Bias interaction DIF DPF DRF estimation

This is for 32-bit Facets 3.87. Here is Help for 64-bit Facets 4

1. If all facets are positive, higher raw score = more person ability. Higher raw score = more rater leniency. Higher raw score = more task easiness.

Positive bias/interaction means that the observed score is higher than expected.

Suppose we are modeling task-by-rater interaction, and the interaction is positive (score higher than expected)

Then if we think that the interaction is caused by the task, then the "absolute measure" of the task = task easiness + interaction.  "Absolute measure" of the rater = rater leniency.

Then if we think that the interaction is caused by the rater, then the "absolute measure" of the task = task easiness.  "Absolute measure" of the rater = rater leniency + interaction.

 

2. If some facets are positive and some facets are negative, then the relationship between raw scores, measures and interactions becomes complicated. Plots and reports differ depending on whether we model facets to be positive or negative, interactions to be positive or negative and to which facet we want to add the interaction. Example:

Positive: higher raw score = more person ability.

Positive; Higher raw score = more rater leniency.

Negative: Higher raw score = less task difficulty.

We must choose: Positive bias/interaction means that the score is higher than expected or lower than expected.

If we think of interaction for the rater, then we want more score = positive (more lenient) which add to rater leniency.

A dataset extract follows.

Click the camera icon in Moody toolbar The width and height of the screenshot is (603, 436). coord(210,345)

If we think of interaction for the task, then we want more score = negative (more difficult) which adds to task difficulty making the task less difficult.

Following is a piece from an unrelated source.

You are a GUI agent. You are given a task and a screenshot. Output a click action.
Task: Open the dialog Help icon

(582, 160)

This becomes confusing. So I strongly recommend that all facets are positive if interactions can apply to both positive and negative facets.

 


 

After estimating the measures, Facets checks to see if any Model= specifications include Bias specifiers, "B". If so, for each such model, the specified Bias interaction is estimated for all the data (not just the data matching that particular model). Bias can be due to any type of interaction including Differential Item Functioning DIF, Differential Person Functioning DPF, Differential Rater Functioning DRF.

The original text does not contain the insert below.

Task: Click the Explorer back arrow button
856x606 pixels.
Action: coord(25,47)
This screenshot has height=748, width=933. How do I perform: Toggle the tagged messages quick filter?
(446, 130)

This is done by iterating through the data again and, after convergence, doing one further iteration to calculate statistics.

 

Computation of interactions is a two-stage process.

1. The measures for the elements, and the structure of the rating scale, are estimated. Then those values are anchored (fixed, held constant).

2. The expected values of the observations are subtracted from the observed values of the observations, producing the residuals.

3. The residuals corresponding to each interaction term (e.g., examinees rated by judge 4) are summed. If this sum is not zero, then there is an interaction.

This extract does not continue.